1071 Speech Patterns （25 分）

People often have a preference among synonyms of the same word. For example, some may prefer “the police”, while others may prefer “the cops”. Analyzing such patterns can help to narrow down a speaker’s identity, which is useful when validating, for example, whether it’s still the same person behind an online avatar.

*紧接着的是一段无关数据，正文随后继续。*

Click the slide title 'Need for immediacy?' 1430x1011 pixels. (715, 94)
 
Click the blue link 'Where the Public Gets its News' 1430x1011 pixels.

Now given a paragraph of text sampled from someone’s speech, can you find the person’s most commonly used word?

Input Specification:
Each input file contains one test case. For each case, there is one line of text no more than 1048576 characters in length, terminated by a carriage return \n. The input contains at least one alphanumerical character, i.e., one character from the set [0-9 A-Z a-z].

Output Specification:
For each test case, print in one line the most commonly occurring word in the input text, followed by a space and the number of times it has occurred in the input. If there are more than one such words, print the lexicographically smallest one. The word should be printed in all lower case. Here a “word” is defined as a continuous sequence of alphanumerical characters separated by non-alphanumerical characters or the line beginning/end.
Note that words are case insensitive.

Sample Input:

Can1: "Can a can can a can?  It can!"

Sample Output:

can 5

解析

case insensitive.大小写不敏感。
这题要求一句话中出现最多次的单词。题目要求的单词是只包含[0-9][a-z][A-Z]。其他的字母忽略。有的同学可能会这样做：

can1can2!can1can2
先去掉!，变成
can1can2can1can2

但是这样就错了。应该改为can1can2 can1can2



具体实现是：使用map统计每个单词出现次数。最后输出出现次数最多的单词即可

#include<map>
#include<vector>
#include<algorithm>
#include<cstdio>
#include<iostream>
#include<utility>
#include<string>
#include<cctype>
using namespace std;
int main()
{
	string input, process;
	getline(cin, input);
	transform(input.begin(), input.end(), input.begin(), ::tolower);
	for (auto x : input) {
		if (isalnum(x) || x == ' ')
			process += x;
		else
			process += ' ';
	}
	map<string, int> Map;
	size_t i = 0, j;
	do {
		j = process.find_first_of(' ', i);
		Map[process.substr(i, j - i)]++;
		while (j!=string::npos && process[j + 1] == ' ')
			j++;
		i = j + 1;
	} while (j != string::npos);
	auto  data = Map.cbegin();
	for (auto it = Map.cbegin(); it != Map.end(); it++) {
		if (data->second < it->second)
			data = it;
	}
	printf("%s %d\n", data->first.c_str(), data->second);
}